CHP PM, Genel Başkan Kılıçdaroğlu başkanlığında parti genel merkezinde toplandı. Toplantı basına kapalı olarak gerçekleştirilirken, PM'ye sunulan MYK raporunda Kılıçdaroğlu'nun gündeme ilişkin değerlendirmelerine yer verildi.

25-26 Temmuz'da tarihi bir kurultay gerçekleştirdiklerini belirten Kılıçdaroğlu, "2023'te Cumhuriyeti demokrasiyle taçlandırma azim ve kararlılığımızı hep birlikte gösterdik ve 2. Yüzyıla Çağrı Beyannamemiz ile bugün saray rejiminin ülkemizi içine sürüklediği sosyal, kültürel, siyasal ve ekonomik buhrandan çıkışın yol haritasını ortaya koyduk." ifadesini kullandı.

Tarihin kendilerine "alçakgönüllü bir uygarlığı inşa sorumluluğu" yüklediğini bildiren Kılıçdaroğlu, "Bu bilinçle yoksulluğu, adaletsizliği, liyakatsizliği, kayırmacılığı ve umutsuzluğu nasıl ortadan kaldıracağımızın reçetesidir 2. Yüzyıla Çağrı Beyannamemiz. Egemenliğimizi hiçbir surette, hiçbir kişiye, zümreye veya sınıfa bırakmayacağımızı vurguladığımız beyannamemizde Türkiye’yi çağdaş uygarlığa ulaştırma ve onu aşma kararlılığını ortaya koyan irademizi dünyaya ve Türkiye’ye de ilan ettik" değerlendirmesini yaptı.
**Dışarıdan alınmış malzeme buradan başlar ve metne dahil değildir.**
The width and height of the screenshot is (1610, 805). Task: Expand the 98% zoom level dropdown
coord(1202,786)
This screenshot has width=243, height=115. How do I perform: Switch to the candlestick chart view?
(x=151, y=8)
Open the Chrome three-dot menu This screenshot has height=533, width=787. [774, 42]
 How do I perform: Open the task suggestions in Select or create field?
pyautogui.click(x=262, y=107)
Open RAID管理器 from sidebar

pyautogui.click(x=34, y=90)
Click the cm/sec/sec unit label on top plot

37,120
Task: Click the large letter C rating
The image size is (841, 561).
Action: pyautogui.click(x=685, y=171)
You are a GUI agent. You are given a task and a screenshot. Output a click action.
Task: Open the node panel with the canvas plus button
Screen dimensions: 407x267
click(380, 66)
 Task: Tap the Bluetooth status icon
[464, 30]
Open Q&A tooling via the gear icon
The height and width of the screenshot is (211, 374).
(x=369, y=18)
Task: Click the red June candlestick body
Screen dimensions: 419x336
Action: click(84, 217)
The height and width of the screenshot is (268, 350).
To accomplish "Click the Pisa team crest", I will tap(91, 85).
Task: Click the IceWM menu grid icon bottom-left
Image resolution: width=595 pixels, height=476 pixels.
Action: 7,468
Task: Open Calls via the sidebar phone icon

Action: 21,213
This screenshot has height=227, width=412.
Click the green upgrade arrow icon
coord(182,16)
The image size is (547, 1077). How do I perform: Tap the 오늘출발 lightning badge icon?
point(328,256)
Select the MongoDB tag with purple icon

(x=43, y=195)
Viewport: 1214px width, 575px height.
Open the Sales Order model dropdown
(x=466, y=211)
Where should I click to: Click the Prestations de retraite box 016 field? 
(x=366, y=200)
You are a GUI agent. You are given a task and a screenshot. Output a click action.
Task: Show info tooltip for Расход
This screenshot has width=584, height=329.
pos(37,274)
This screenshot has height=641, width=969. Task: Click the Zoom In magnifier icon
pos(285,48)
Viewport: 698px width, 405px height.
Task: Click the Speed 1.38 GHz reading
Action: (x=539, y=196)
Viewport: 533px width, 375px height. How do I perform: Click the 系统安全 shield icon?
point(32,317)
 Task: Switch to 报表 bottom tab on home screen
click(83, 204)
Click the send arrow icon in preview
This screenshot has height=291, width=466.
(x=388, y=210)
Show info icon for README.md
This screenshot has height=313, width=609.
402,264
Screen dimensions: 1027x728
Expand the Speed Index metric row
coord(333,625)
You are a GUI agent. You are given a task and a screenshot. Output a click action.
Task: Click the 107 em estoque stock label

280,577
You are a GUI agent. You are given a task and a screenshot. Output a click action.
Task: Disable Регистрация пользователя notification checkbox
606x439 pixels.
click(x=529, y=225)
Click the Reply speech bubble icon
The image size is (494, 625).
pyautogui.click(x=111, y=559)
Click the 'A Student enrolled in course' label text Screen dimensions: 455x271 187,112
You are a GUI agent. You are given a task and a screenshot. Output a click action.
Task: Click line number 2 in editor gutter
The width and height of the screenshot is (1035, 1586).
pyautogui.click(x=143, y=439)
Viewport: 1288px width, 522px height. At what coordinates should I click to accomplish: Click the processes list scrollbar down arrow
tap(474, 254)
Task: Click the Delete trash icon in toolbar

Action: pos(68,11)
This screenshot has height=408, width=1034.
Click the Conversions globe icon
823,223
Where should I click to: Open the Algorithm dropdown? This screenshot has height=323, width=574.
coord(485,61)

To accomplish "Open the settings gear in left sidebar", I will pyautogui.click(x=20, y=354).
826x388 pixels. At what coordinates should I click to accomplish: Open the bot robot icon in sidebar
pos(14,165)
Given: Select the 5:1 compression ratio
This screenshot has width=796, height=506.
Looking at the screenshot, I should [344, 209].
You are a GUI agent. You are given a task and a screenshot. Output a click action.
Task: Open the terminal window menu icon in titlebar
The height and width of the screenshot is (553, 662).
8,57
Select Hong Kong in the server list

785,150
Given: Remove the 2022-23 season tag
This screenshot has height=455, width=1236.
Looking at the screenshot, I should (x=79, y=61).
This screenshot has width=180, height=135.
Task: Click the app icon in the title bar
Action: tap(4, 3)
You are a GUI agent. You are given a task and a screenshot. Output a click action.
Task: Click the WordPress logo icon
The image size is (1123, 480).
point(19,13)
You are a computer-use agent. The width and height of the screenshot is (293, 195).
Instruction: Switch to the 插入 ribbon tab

Türkiye'nin karşı karşıya kaldığı beş temel sorunla ilgili açıklamalarda bulunan Kılıçdaroğlu, ülkenin ağır bir demokrasi buhranı yaşadığını, demokrasinin ise sadece kağıt üstünde kaldığını belirtti. 

Halkın bütçe hakkının gasbedildiğini ve Meclisin bütçe yetkisinin fiilen elinden alındığını ifade eden Kılıçdaroğlu, denge ve denetleme mekanizmalarının tamamen felç edildiği görüşünü savundu. 

Kılıçdaroğlu, şu değerlendirmelerde bulundu:

"Demokrasilerde seçimle gelenler seçimle giderler, meşruiyetin kaynağı halktır. Halkın oyunu alan seçilmişleri halkın iradesini yok sayarak makamdan alıp yerine kayyum atamak demokrasinin yok olduğunun en somut göstergesidir. Adaletin ve demokrasinin çifte standardı olamaz, kime karşı yapılmışsa ona karşı itirazımızı yükseltmeliyiz. Gazeteciler, sivil toplum örgütlerinin yöneticileri, siyasetçiler, askeri öğrenciler haksızca hapisteler. Tüm bunlar göz önüne alındığında maalesef ağır bir demokrasi krizimiz olduğu açığa çıkmaktadır."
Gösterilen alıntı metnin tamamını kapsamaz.